10年間、引きこもりだった38歳の男性はなぜ社会復帰できたのか? ここでは引きこもりの解決事例を紹介。認定NPO法人ニュースタート事務局として長年、引きこもり問題解決のために奮闘する二神能基氏、久世芽亜里氏による新刊『引きこもりの7割は自立できる』(新潮社)より一部抜粋してお届けする。(全4回の3回目/#4を読む)
10年、引きこもりだった大悟くんのケース
大悟くん(仮名)は大学卒業後、首都圏で一人暮らしをしながら、派遣で6年間働いていました。ところが退職してしまい、とりあえず地方に住む親が毎月の仕送りを始めます。
一時的な援助と親は思っていたのですが、大悟くんはなかなか次の仕事に就きません。そのうちに親がアパートを訪問しても会ってくれないようになります。
子どもの様子が分からないまま、それでも「お金がないと就活もできないだろう」「仕送りをしないと食べられないのでは」と思い、仕送りを続けます。心配で親もそうするしかなかったのでしょう。
そんな仕送り生活が何と10年続き、大悟くんが38歳になった時に、親がニュースタートの講演会に参加しました。その後千葉の事務所に相談に来られ、「期限をつけて仕送りをやめましょう、親は離れて私たち第三者に任せてください」とお伝えしました。
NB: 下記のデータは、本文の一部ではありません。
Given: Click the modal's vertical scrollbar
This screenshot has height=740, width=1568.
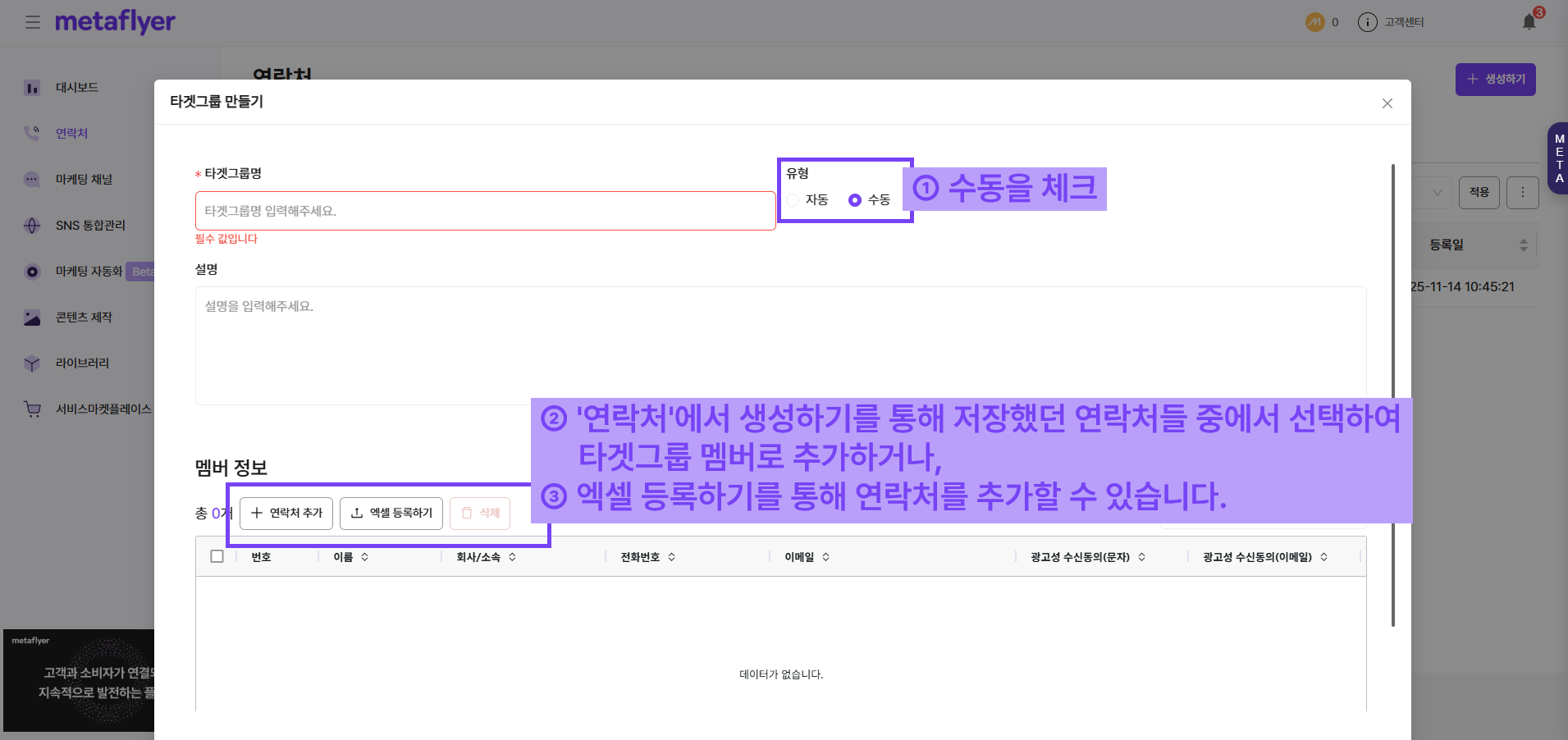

親は「3ヶ月で仕送りをやめます、これからのことはニュースタートの人に相談しなさい」と手紙を書きます。同時にレンタルお兄さんが自己紹介の最初の手紙を出し、その後電話をしますが、大悟くんは電話に出てくれません。1回訪問もしましたが、無反応でした。
そこで「仕送りは振り込むのをやめるので、今後はニュースタートの人から受け取ってください」という手紙を、親に更に書いてもらいます。生活費を持ってレンタルお兄さんが訪問すると、大悟くんはドアを開けてくれました。
そのまま部屋に入れてもらい、初回から色々と話をしてくれました。実は誰かと話をしたかったのでしょう。最後の派遣先の雰囲気が高圧的で退職したこと、それがトラウマになって仕事探しに消極的になったそうです。
その後は週1回の電話や訪問を継続しながら、雑談をし、仕事探しの様子を聞いていきます。なかなか応募に動かないので、「親からの仕送りは終わるから、これで仕事が決まっていなければ寮に行くよ」という話もすると、実際に応募をするようになりました。
そして電話で、「この間の派遣の仕事が決まり、一昨日から行っています」という言葉を聞くことができました。支援を始めてからわずか3ヶ月半、大悟くんに初めて会った日からは3ヶ月未満でした。